**WHAT TO DO**
Please copy out each of the lines below word for word, leaving none of them out.

**PROVIDED MATERIAL**

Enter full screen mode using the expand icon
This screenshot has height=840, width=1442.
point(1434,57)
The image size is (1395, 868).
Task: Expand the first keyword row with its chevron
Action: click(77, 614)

**TASK RESPONSE**
Enter full screen mode using the expand icon
This screenshot has height=840, width=1442.
point(1434,57)
The image size is (1395, 868).
Task: Expand the first keyword row with its chevron
Action: click(77, 614)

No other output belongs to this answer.